# [Exercise requirements]
Within the records below, filter for lines carrying the word "agent" and copy them.
Start of Material supplied
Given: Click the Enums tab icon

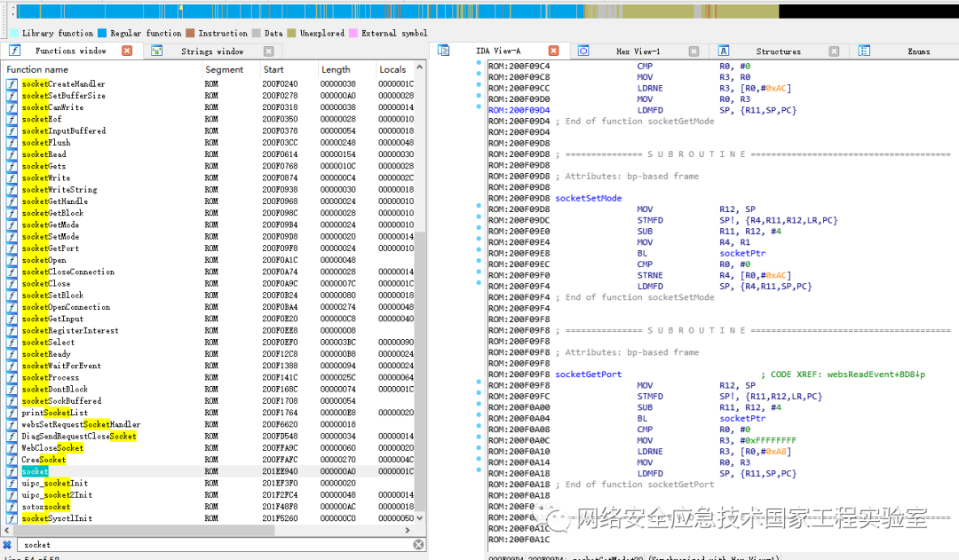Looking at the screenshot, I should point(863,51).
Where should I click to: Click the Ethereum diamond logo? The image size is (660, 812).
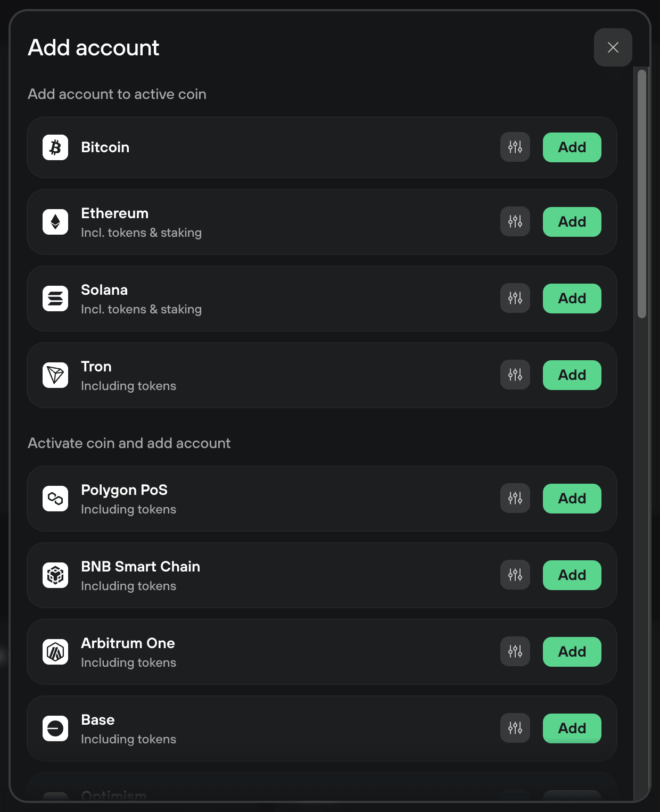(55, 222)
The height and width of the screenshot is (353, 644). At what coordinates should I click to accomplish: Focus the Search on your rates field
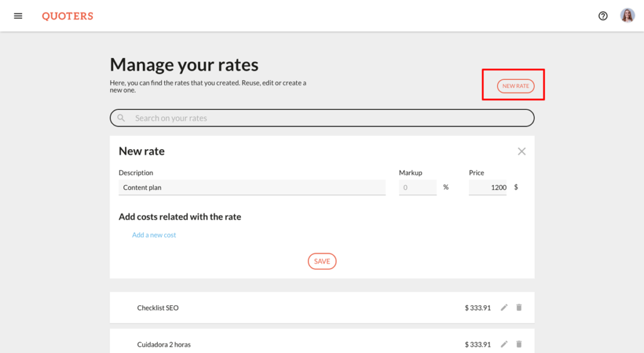click(x=322, y=118)
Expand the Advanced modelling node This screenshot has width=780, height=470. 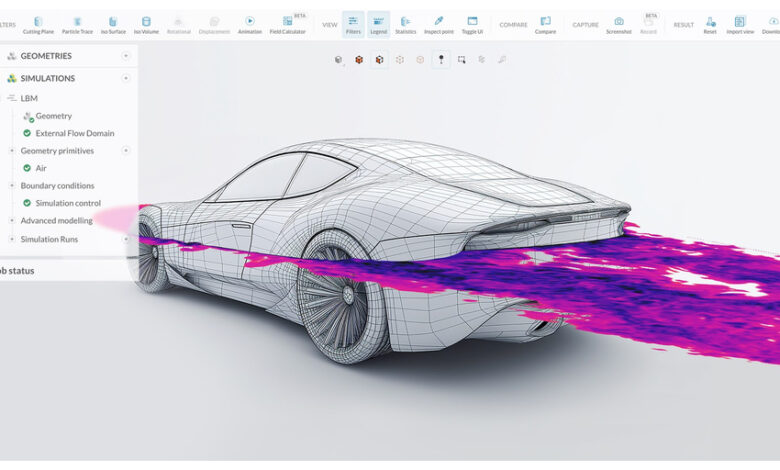pyautogui.click(x=12, y=221)
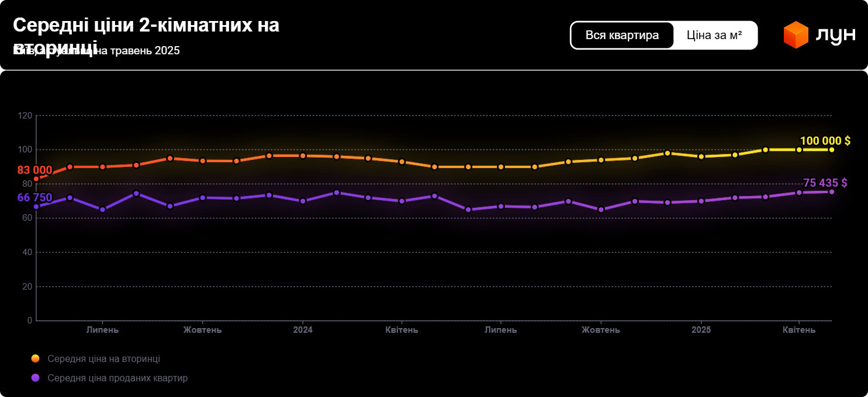The image size is (868, 397).
Task: Toggle "Середня ціна на вторинці" legend series
Action: (x=103, y=358)
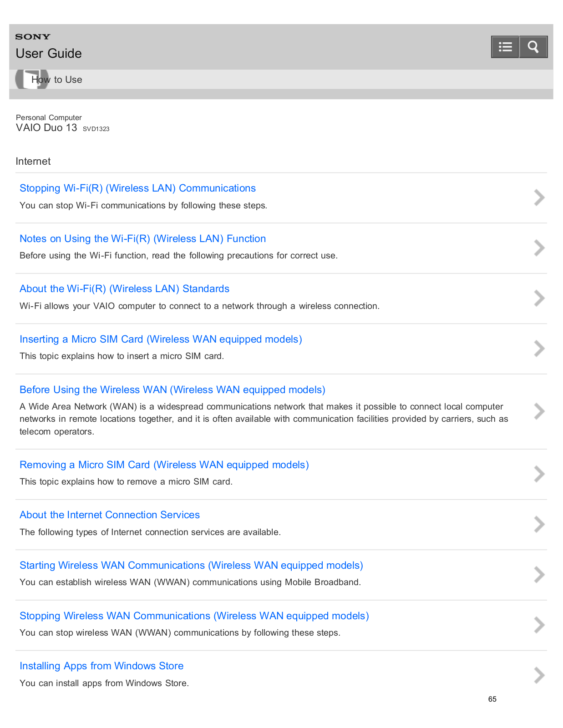Open Starting Wireless WAN Communications link
The width and height of the screenshot is (563, 728).
[x=191, y=566]
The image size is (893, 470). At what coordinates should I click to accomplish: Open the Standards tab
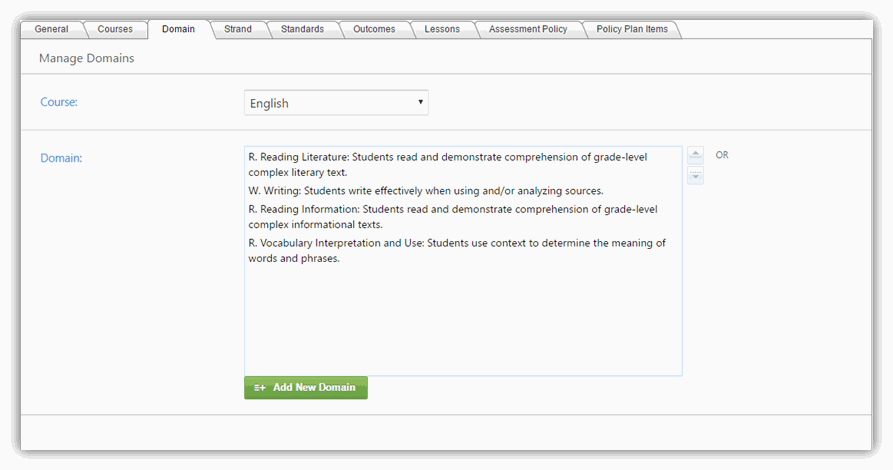tap(302, 29)
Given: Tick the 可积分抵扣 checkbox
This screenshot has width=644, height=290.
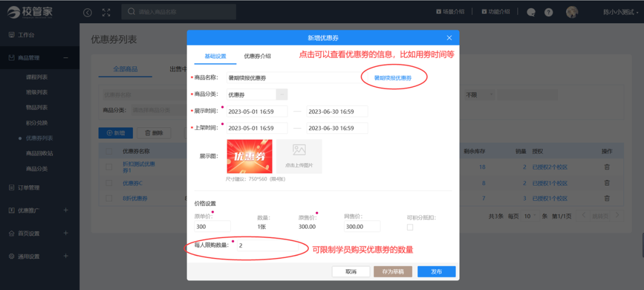Looking at the screenshot, I should (410, 227).
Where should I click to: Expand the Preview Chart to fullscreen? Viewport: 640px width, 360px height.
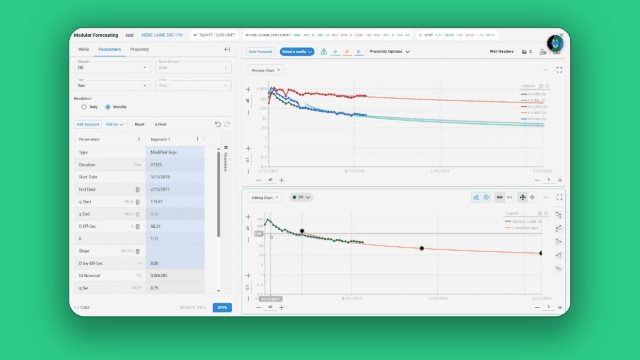pos(559,70)
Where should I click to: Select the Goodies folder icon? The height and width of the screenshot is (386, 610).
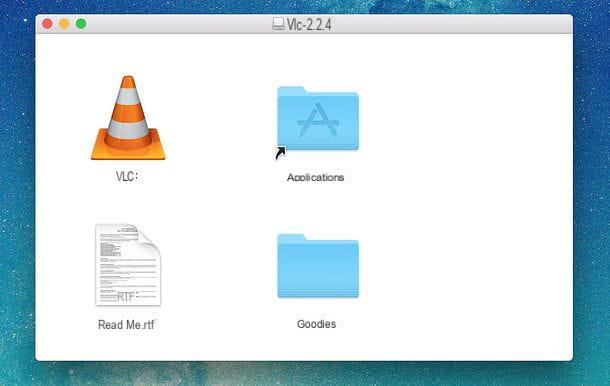pyautogui.click(x=318, y=266)
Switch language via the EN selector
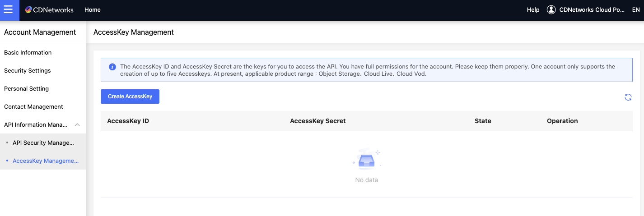The height and width of the screenshot is (216, 644). click(635, 10)
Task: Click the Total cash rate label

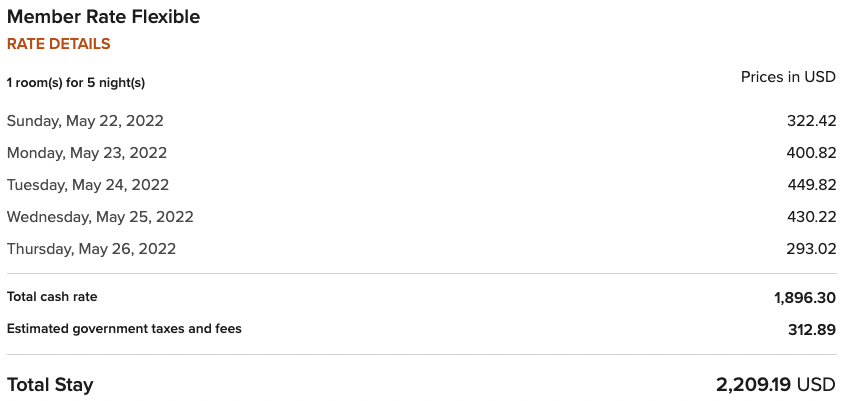Action: (x=52, y=297)
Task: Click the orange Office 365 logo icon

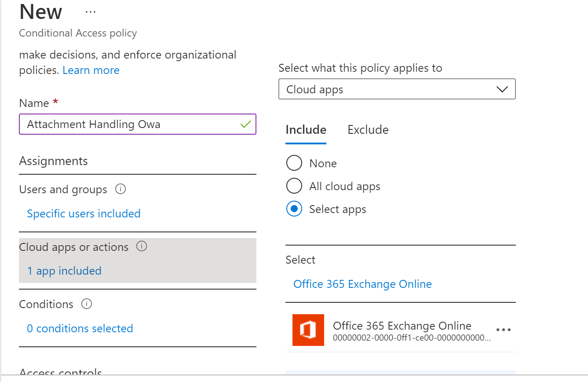Action: (308, 330)
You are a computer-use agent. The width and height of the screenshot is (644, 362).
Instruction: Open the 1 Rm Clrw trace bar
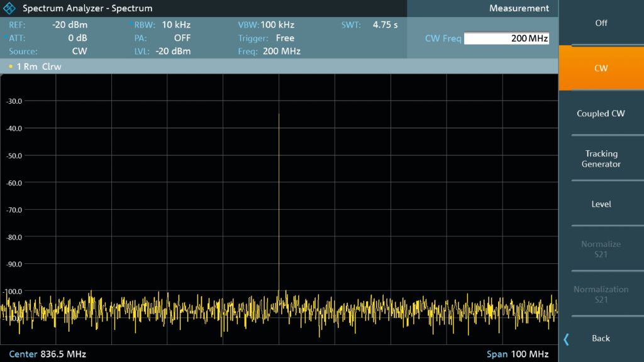click(x=39, y=67)
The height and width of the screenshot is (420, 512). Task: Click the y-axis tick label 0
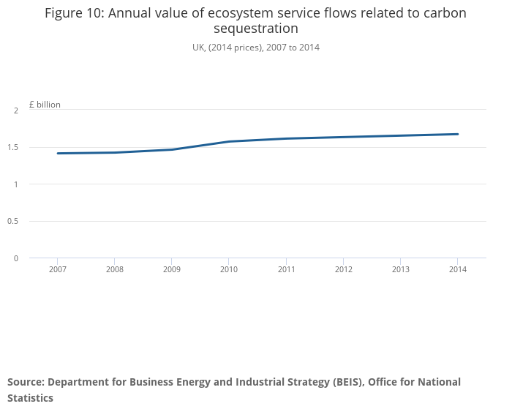[15, 258]
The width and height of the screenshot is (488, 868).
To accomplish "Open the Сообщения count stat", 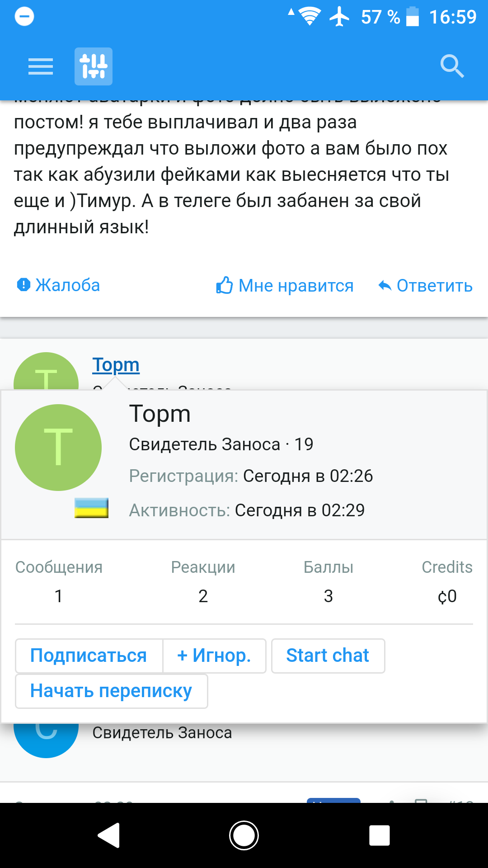I will click(59, 596).
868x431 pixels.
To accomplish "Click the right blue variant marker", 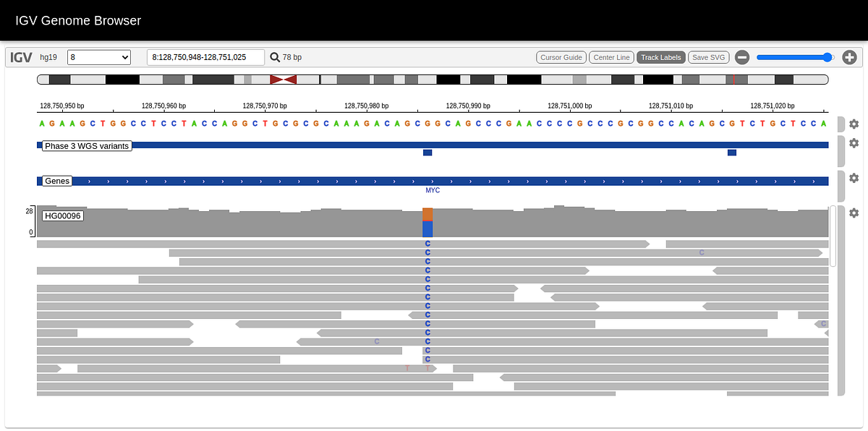I will (731, 153).
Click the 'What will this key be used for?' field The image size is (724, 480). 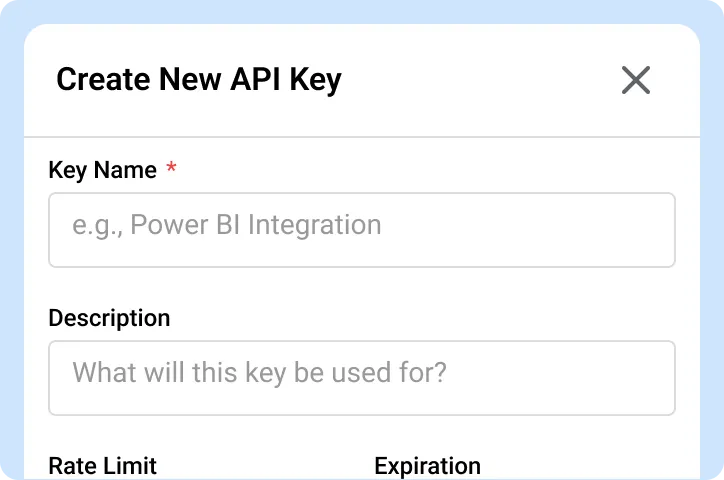point(259,374)
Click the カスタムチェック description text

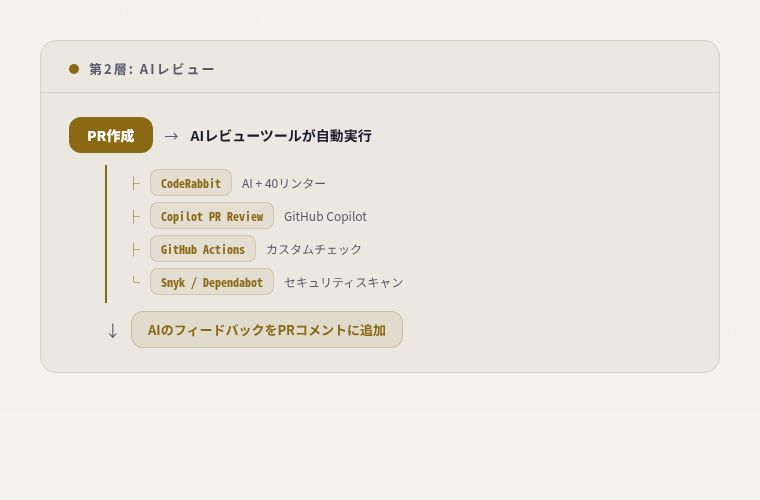tap(314, 249)
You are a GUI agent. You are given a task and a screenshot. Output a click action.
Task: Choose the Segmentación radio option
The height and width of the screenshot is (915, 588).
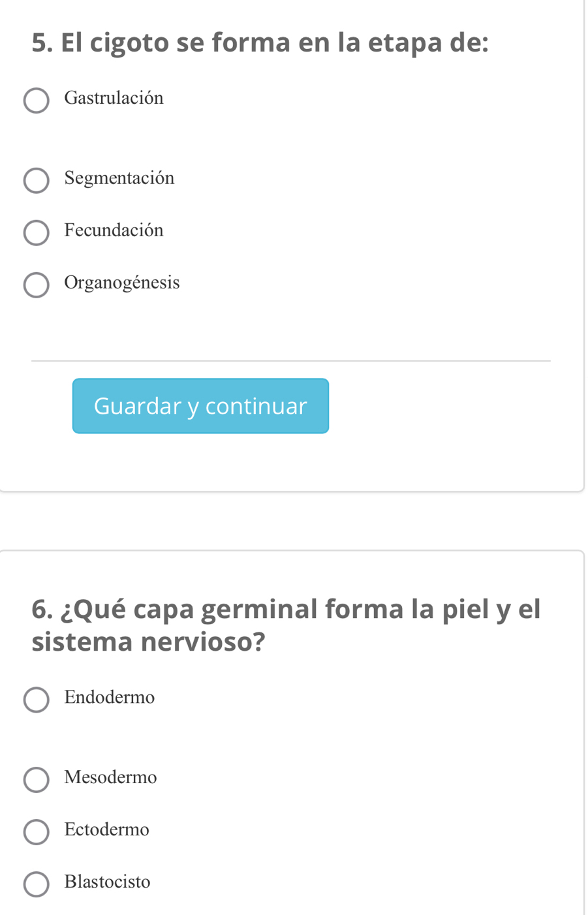point(37,181)
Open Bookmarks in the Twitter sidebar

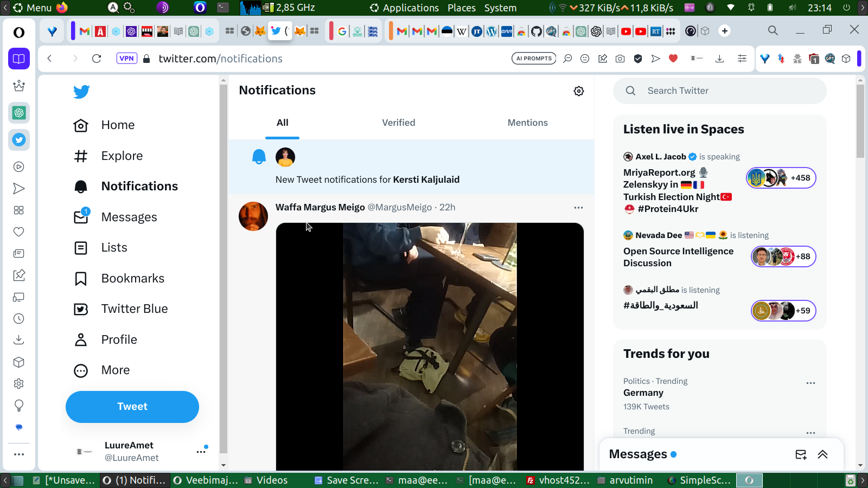[x=132, y=278]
End of Material supplied
# [Exercise answer]
You are a computer-use agent. The width and height of the screenshot is (644, 362).
You are a GUI agent. You are given a task and a screenshot. Output a click action.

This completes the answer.